> **What to work on**: Check each line of the material, and show the ones that include the word "pixels".

> **Information**:

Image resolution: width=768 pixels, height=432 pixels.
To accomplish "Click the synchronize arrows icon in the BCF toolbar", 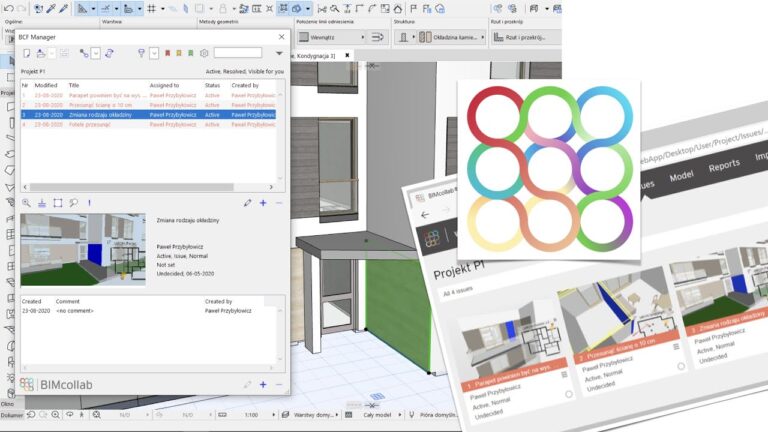I will pos(108,53).
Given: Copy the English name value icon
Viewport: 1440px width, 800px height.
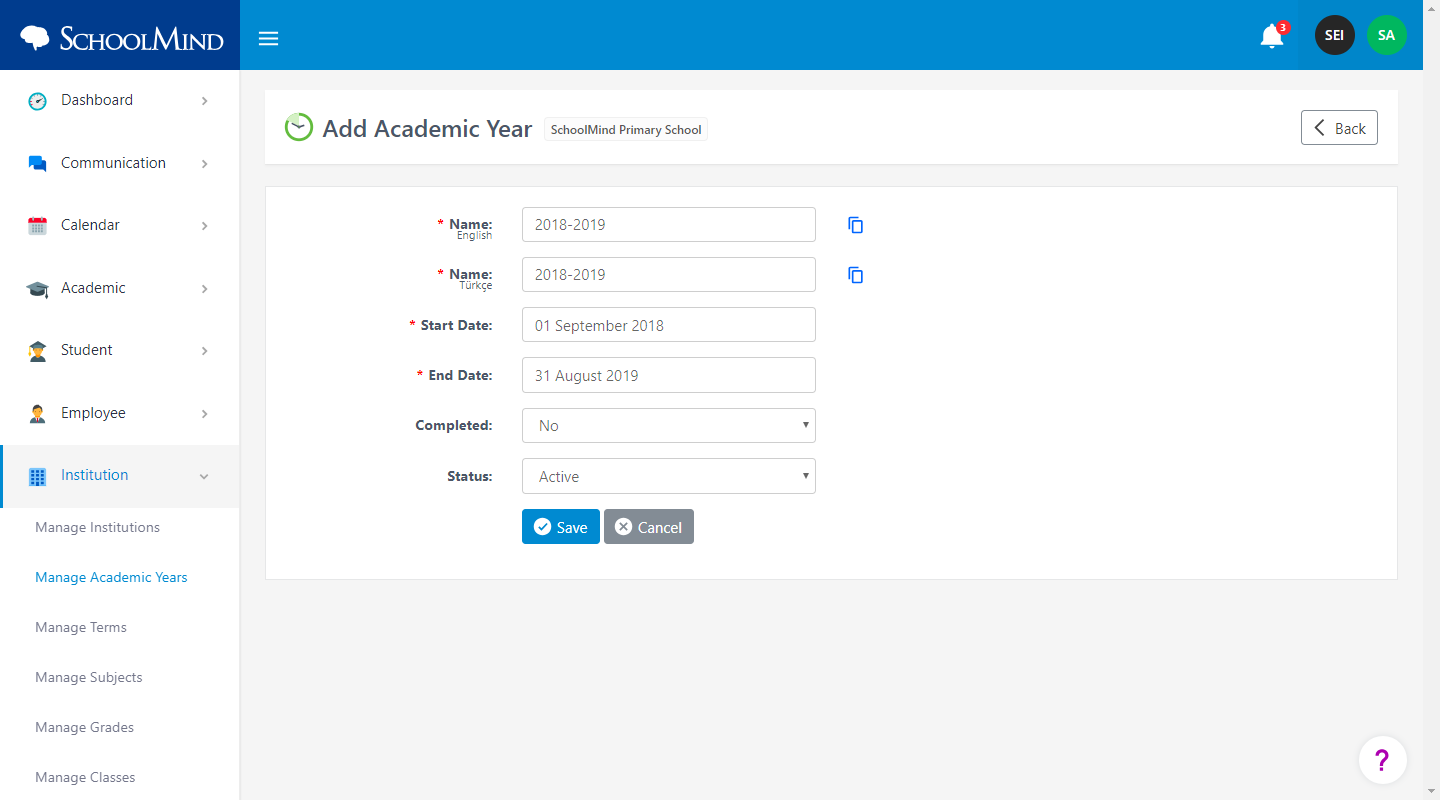Looking at the screenshot, I should click(856, 225).
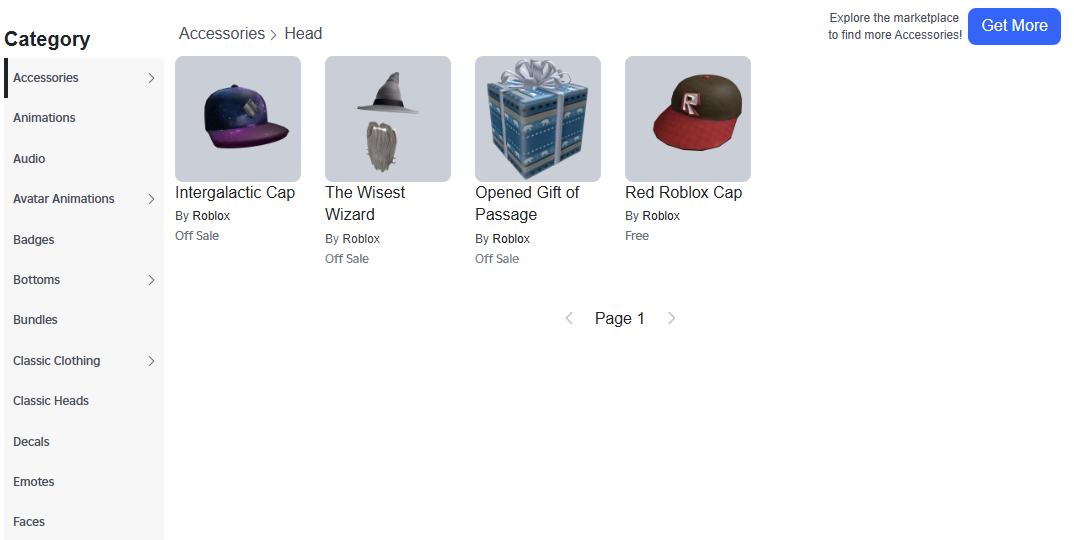
Task: Open the Intergalactic Cap thumbnail
Action: click(238, 119)
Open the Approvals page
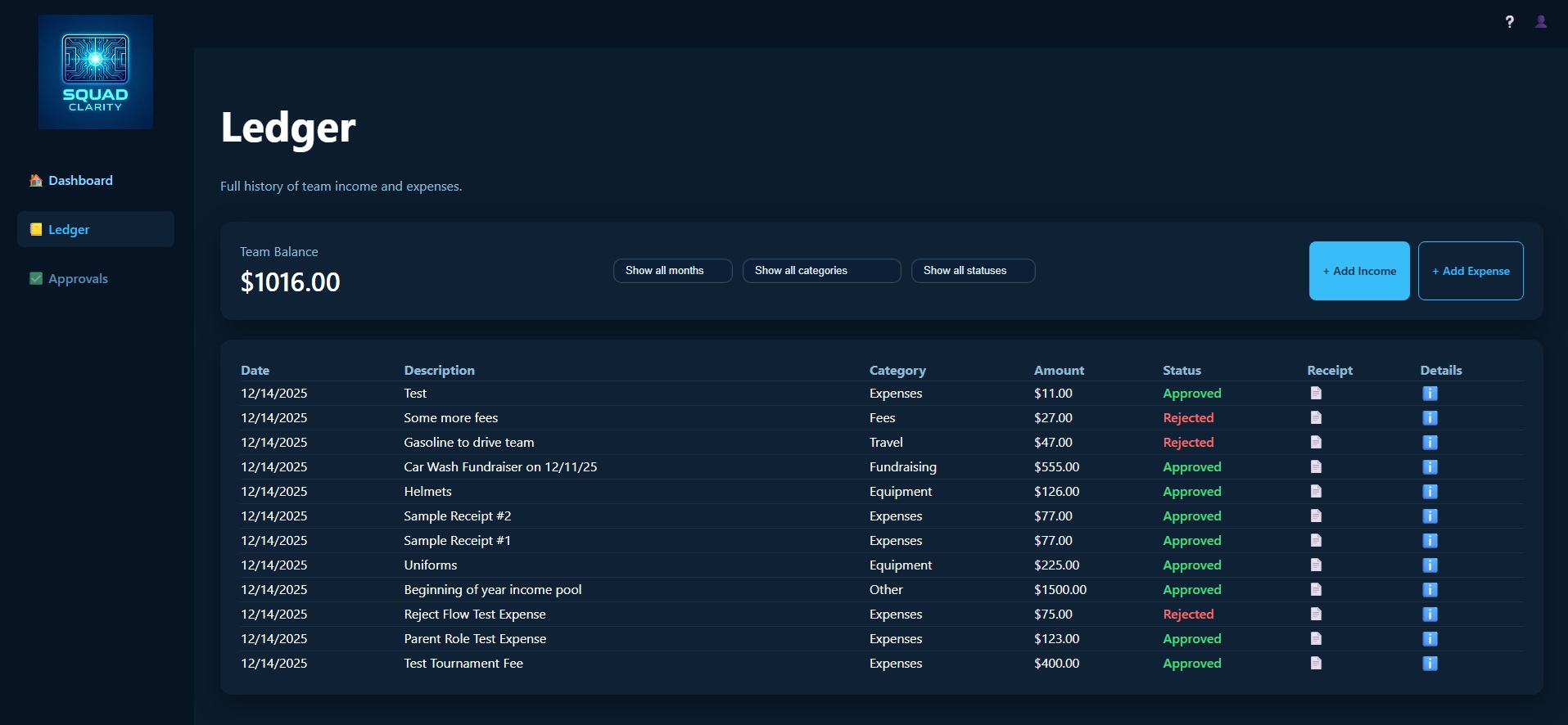Screen dimensions: 1568x725 [x=78, y=279]
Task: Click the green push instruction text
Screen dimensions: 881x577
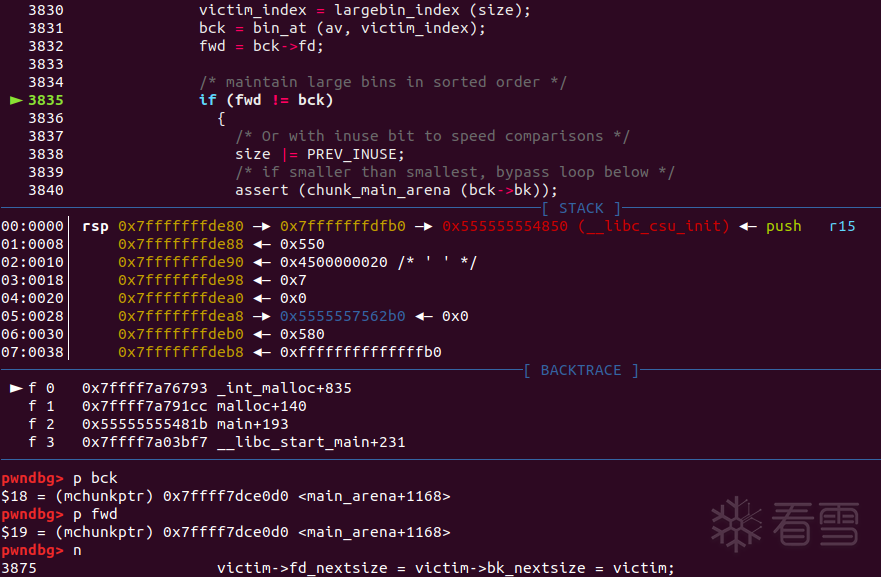Action: click(x=783, y=226)
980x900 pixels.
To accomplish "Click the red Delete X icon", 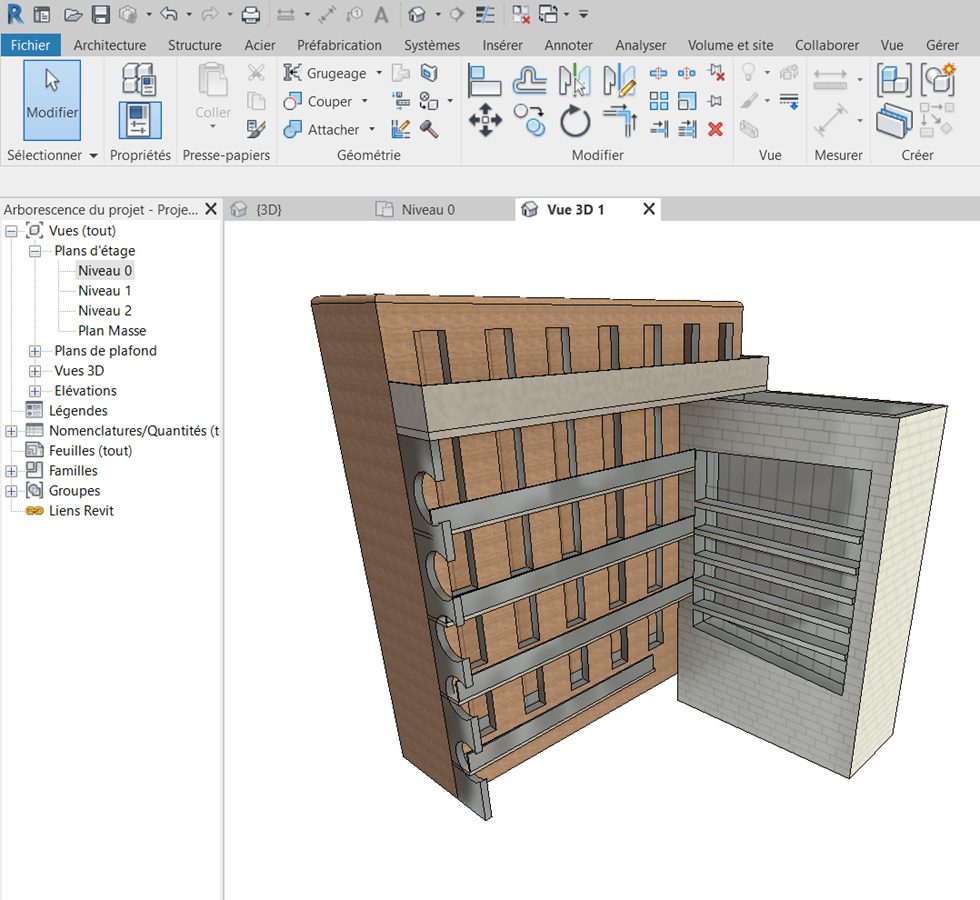I will click(715, 128).
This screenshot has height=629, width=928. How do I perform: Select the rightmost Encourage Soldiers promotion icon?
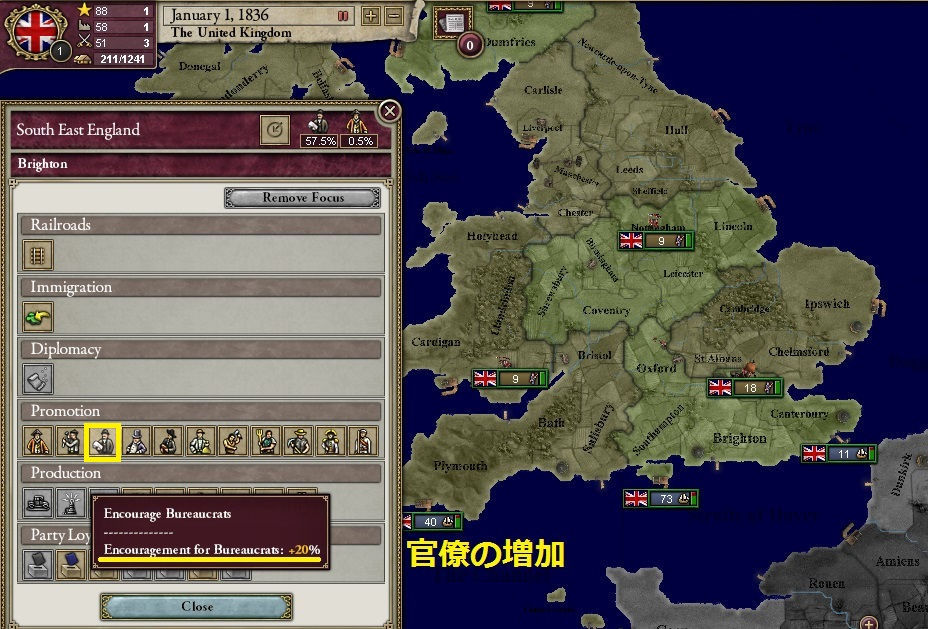coord(364,442)

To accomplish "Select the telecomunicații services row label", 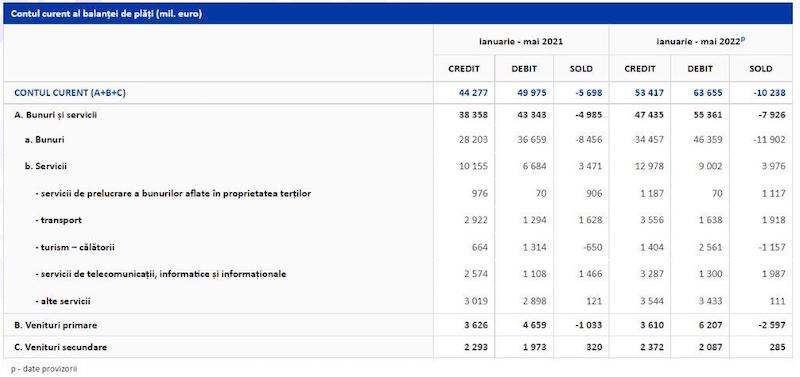I will tap(161, 274).
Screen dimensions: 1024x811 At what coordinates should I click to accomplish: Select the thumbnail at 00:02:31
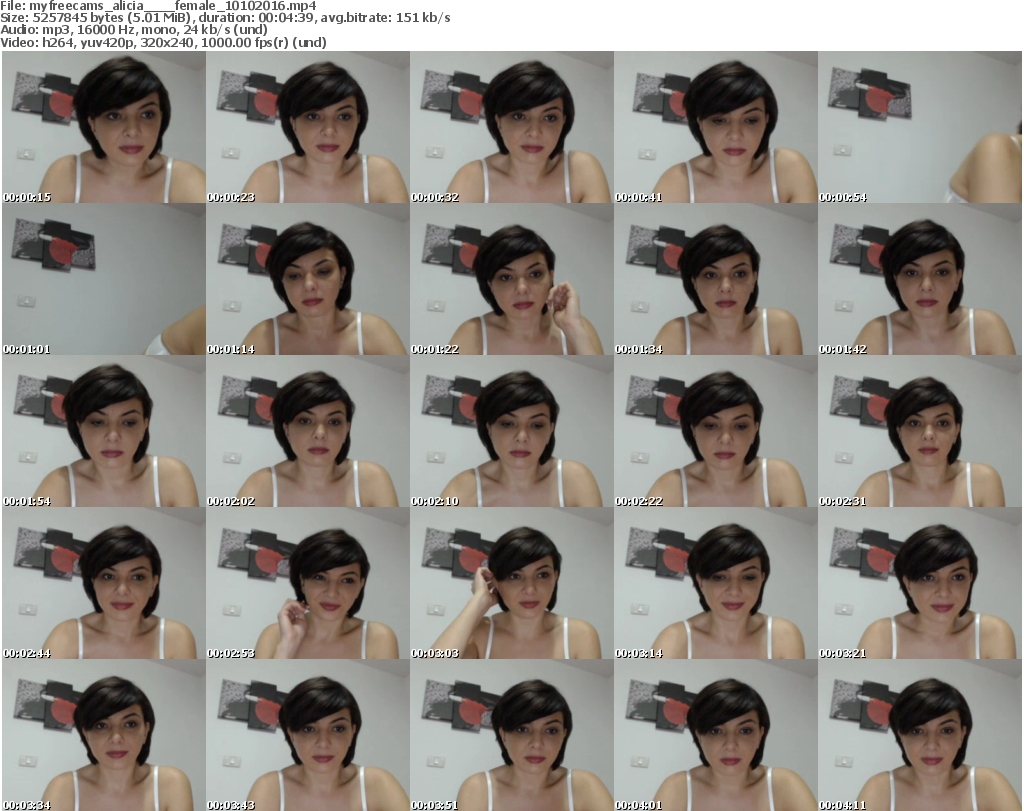click(x=919, y=432)
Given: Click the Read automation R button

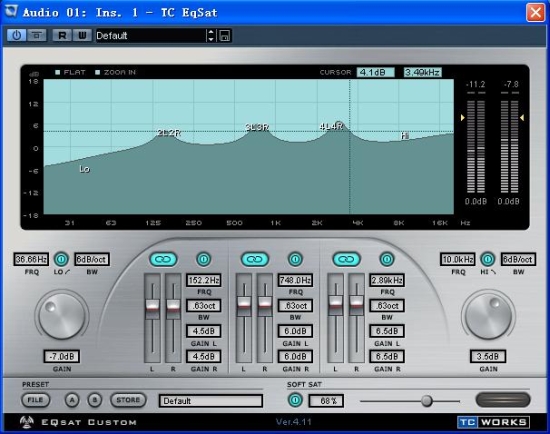Looking at the screenshot, I should pos(62,35).
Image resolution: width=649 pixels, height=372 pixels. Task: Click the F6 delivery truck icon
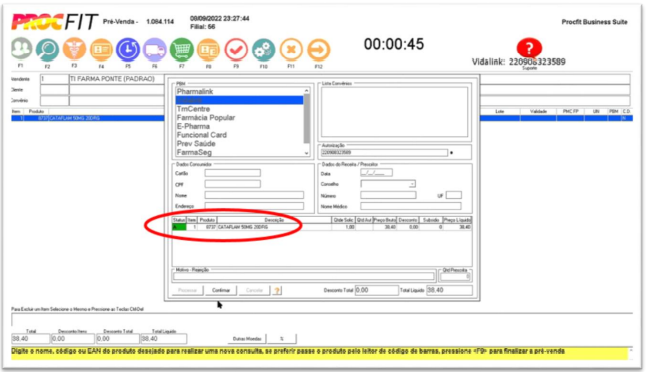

> **Solution for this problem**:
Image resolution: width=768 pixels, height=432 pixels.
980x900 pixels.
Image resolution: width=649 pixels, height=372 pixels. Task: Click the F6 delivery truck icon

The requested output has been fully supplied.